Kaboa ditemukan di bibir pantai di sepanjang kawasan CA Sancang. Biasanya berada persis di bibir pantai, sedikit tergenang air. Berbeda dengan pohon lainnya, Kaboa memiliki cerita tersendiri.

Pohon ini, seakan menjadi simbol dan legenda bagi masyarakat Sancang. Bukan tanpa alasan, pohon ini, dipercayai sebagai bahan tongkat terakhir, yang ditancapkan oleh Prabu Siliwangi saat berubah wujud menjadi macan putih, kemudian menghilang atau tilem di Leuweung Sancang.

Bahkan, menurut Rosyadi, kaboa menjadi kata-kata terakhir yang ditulis Prabu Siliwangi di sebuah pohon kayu, pada momen saat dia dan pasukannya berubah rupa menjadi macan dan menghilang usai dikejar anaknya, Prabu Kian Santang.

"Bunyi kalimat itu, adalah kaboa panggih, kaboa moal, tapak lacak kaula ku anak incu," katanya.

Mitos tentang Prabu Siliwangi dan Leuweung Sancang sendiri sangat dipercayai oleh masyarakat setempat. Legenda yang beredar di masyarakat, adalah Prabu Siliwangi berubah wujud menjadi macan putih bersama para pengikutnya.

Dikisahkan, pada zaman dahulu, saat Prabu Siliwangi memimpin Kerajaan Padjajaran di sekitaran Bogor sekarang, dia bergegas menuju ke kawasan Sancang. Hal tersebut, dilakukan Prabu Siliwangi, untuk menghindari anaknya, Prabu Kian Santang yang berupaya untuk mengubah keyakinannya menjadi Islam.

Sedangkan, Prabu Siliwangi diketahui memegang teguh kepercayaan dari para leluhurnya, dan enggan membelot seperti yang dilakukan Kian Santang. Tujuan Prabu Siliwangi bergegas ke kawasan Sancang saat itu adalah untuk menghindari pertumpahan darah dengan sang anak yang keukeuh mengislamkannya.

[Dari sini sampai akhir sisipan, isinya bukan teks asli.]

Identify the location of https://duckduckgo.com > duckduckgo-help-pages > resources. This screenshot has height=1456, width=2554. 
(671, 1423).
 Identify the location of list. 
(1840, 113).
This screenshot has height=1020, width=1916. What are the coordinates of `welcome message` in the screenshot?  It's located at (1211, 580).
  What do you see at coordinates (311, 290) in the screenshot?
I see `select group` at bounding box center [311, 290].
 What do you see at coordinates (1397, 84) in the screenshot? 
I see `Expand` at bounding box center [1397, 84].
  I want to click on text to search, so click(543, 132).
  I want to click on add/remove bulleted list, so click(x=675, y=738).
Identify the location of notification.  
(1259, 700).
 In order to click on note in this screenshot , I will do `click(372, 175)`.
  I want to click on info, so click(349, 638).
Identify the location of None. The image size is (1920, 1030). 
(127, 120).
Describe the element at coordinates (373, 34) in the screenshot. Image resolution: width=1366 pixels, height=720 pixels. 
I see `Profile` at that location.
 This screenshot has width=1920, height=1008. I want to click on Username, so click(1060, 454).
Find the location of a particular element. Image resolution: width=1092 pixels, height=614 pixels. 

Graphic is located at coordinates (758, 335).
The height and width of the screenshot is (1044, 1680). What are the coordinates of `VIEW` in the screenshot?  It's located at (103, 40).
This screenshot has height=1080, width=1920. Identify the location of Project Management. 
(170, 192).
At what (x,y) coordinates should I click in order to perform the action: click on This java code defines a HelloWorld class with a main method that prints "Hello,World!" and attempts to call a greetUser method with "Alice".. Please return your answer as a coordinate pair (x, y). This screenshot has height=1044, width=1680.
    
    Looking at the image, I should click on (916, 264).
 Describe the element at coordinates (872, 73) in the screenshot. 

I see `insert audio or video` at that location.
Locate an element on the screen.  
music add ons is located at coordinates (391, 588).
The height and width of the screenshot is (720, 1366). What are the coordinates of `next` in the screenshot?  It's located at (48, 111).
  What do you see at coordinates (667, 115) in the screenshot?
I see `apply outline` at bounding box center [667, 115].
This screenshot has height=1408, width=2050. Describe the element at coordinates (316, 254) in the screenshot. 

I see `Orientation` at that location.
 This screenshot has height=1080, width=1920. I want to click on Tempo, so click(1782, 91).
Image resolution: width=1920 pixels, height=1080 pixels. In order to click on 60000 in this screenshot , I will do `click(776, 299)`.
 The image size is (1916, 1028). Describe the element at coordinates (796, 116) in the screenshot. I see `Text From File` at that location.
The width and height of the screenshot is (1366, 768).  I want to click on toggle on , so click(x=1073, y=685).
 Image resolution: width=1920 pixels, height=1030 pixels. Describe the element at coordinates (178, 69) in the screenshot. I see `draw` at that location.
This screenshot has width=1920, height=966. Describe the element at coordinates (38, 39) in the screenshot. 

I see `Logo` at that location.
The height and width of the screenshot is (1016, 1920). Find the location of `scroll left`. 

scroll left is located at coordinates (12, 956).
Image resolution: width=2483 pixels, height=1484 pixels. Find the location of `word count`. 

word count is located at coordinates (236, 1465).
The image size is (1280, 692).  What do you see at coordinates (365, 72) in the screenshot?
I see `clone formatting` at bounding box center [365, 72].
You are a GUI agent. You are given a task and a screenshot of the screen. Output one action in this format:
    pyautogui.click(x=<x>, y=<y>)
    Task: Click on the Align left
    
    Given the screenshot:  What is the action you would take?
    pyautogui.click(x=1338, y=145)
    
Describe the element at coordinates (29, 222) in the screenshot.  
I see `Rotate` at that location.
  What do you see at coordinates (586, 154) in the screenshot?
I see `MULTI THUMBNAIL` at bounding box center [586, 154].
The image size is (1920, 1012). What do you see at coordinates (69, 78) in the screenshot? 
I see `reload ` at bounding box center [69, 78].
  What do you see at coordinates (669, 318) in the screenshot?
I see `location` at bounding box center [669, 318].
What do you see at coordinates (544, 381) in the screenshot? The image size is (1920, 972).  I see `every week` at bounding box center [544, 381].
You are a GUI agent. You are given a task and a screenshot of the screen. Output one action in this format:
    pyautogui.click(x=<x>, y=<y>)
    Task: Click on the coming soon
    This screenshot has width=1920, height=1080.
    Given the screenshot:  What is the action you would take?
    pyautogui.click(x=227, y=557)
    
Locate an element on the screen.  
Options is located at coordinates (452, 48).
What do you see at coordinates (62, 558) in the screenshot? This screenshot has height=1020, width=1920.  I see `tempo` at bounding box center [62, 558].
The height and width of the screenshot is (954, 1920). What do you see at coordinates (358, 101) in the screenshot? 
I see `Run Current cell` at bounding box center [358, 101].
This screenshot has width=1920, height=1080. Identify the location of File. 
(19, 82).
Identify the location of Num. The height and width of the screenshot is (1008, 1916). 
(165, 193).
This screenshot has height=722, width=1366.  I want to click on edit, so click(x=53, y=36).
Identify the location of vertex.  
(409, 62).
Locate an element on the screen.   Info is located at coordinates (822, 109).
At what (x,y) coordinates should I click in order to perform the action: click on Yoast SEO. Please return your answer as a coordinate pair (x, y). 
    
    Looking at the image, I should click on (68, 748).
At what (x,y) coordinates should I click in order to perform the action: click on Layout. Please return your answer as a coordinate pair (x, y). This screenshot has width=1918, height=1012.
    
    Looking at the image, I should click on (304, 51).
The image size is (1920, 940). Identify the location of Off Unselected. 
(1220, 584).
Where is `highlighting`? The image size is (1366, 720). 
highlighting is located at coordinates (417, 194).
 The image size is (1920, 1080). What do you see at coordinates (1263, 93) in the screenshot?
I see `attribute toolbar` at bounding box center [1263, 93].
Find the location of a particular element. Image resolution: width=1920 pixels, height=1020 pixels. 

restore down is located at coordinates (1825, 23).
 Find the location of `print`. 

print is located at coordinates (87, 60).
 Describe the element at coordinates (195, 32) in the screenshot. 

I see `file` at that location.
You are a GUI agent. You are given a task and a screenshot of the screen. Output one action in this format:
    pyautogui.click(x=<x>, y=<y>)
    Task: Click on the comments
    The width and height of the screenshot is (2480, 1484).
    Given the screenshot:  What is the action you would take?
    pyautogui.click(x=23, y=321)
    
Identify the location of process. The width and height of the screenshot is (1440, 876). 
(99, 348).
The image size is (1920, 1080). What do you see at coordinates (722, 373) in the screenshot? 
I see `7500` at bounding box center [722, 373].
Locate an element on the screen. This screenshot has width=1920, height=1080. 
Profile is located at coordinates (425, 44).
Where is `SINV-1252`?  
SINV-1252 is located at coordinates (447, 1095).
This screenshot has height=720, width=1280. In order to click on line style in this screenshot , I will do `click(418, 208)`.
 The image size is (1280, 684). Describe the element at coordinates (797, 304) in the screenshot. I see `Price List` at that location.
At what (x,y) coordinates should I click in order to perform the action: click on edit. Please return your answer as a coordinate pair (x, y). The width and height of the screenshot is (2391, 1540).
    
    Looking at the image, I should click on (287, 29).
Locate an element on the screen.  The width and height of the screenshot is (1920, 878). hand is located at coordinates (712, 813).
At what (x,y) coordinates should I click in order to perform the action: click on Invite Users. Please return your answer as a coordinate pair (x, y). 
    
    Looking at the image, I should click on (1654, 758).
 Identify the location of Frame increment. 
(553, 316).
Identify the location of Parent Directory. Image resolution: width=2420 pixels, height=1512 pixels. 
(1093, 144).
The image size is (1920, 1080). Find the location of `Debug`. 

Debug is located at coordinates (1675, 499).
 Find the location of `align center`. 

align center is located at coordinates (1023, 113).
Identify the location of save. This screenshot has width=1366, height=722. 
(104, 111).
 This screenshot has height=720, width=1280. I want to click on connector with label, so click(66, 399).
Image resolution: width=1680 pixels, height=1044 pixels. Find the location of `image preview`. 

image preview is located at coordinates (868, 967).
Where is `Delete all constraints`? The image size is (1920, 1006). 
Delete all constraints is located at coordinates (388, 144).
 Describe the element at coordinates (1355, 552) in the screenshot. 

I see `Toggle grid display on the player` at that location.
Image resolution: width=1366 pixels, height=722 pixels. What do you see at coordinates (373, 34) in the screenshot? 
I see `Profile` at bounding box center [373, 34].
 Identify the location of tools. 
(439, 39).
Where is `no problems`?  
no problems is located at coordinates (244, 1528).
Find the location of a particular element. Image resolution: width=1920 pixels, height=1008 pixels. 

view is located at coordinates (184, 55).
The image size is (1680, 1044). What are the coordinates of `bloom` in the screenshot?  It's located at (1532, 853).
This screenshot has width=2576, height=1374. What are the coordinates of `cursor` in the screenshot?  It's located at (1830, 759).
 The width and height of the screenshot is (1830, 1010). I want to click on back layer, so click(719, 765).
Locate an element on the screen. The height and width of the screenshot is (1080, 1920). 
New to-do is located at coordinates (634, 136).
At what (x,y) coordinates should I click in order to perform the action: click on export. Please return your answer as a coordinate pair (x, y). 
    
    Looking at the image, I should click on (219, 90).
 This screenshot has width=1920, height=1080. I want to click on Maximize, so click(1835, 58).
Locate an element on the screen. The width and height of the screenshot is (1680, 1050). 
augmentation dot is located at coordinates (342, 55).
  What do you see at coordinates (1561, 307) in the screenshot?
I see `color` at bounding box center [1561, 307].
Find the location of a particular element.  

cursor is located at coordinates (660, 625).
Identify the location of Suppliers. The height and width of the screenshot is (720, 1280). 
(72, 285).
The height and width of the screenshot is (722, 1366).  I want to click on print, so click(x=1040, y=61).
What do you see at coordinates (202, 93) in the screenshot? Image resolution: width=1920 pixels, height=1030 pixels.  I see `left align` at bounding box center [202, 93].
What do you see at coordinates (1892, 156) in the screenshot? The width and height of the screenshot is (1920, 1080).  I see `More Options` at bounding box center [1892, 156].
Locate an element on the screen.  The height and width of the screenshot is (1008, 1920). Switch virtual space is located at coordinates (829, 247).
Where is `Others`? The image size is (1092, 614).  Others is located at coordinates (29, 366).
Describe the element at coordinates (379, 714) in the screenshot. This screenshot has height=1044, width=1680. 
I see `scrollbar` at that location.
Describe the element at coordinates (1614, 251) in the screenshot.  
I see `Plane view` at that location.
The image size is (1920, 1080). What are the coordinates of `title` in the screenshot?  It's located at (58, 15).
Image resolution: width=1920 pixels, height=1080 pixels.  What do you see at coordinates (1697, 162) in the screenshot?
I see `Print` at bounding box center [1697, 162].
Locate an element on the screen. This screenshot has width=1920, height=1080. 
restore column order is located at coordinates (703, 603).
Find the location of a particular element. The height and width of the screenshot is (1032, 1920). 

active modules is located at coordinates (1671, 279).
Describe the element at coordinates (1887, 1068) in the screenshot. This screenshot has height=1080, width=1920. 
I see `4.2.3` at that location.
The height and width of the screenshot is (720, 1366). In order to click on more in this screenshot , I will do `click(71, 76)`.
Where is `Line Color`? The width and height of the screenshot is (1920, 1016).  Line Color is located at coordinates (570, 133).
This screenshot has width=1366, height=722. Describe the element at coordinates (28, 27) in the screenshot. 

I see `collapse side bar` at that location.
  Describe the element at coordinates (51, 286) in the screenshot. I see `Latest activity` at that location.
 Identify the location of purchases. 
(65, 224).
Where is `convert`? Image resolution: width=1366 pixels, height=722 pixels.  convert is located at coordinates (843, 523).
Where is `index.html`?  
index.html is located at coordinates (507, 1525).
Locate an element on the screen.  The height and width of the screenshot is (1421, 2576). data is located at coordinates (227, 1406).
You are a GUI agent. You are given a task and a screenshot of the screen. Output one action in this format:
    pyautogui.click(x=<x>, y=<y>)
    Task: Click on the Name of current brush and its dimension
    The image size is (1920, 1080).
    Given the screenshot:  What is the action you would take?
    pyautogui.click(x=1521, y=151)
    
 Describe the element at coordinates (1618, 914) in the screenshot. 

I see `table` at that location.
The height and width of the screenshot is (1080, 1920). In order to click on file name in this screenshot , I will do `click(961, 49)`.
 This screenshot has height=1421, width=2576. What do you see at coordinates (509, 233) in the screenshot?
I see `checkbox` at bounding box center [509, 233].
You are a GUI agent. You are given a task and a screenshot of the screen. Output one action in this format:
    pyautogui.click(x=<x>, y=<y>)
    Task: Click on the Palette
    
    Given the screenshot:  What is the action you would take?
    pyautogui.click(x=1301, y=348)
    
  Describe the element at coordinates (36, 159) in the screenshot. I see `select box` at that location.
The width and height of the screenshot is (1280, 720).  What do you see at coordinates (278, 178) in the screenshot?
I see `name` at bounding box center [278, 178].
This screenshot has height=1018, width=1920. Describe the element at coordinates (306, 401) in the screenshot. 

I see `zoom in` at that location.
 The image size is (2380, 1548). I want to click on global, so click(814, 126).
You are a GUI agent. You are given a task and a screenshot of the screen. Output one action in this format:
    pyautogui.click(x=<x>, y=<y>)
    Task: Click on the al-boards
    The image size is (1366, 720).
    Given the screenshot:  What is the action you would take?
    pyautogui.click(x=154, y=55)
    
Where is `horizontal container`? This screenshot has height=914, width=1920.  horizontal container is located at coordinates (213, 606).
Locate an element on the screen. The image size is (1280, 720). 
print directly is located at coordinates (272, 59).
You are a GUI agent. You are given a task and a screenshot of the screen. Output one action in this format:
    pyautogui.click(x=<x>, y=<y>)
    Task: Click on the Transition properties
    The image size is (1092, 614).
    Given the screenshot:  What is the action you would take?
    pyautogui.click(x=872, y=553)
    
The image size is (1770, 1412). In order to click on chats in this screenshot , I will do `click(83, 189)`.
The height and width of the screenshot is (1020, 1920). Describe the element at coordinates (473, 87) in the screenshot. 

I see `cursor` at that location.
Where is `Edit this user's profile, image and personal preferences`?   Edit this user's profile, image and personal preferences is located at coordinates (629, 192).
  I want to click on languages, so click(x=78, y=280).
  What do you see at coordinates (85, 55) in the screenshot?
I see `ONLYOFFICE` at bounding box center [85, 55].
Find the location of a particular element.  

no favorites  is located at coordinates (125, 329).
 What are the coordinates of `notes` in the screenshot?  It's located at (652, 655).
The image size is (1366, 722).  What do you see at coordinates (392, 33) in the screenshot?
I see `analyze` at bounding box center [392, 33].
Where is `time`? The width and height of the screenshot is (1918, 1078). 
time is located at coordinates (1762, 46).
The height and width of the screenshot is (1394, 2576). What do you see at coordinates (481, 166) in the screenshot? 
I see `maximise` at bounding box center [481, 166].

Namun, pelarian Prabu Siliwangi terendus Prabu Kian Santang yang kemudian terus membuntuti. Sancang adalah tempat terakhirnya terlihat. Di Leuweung Sancang, Prabu Siliwangi kemudian dikisahkan berubah rupa menjadi macan putih atau yang biasa disebut warga Garut maung bodas atau maung Sancang.

"Memang benar, legenda yang paling dipercayai masyarakat adalah itu Prabu Siliwangi tilem (menghilang) di Leuweung Sancang saat dikejar anaknya Prabu Kian Santang," ujar Sejarawan Garut, Warjita saat berbincang dengan detikJabar mengenai sejarah Sancang belum lama ini.

Hal tersebut yang diyakini masyarakat Garut, membuat nama Sancang terdengar sangat mengerikan hingga saat ini. Di tengah eksotisme hutan dan lautan yang sangat asri di Leuweung Sancang, selalu tersimpan banyak misteri yang meliputinya.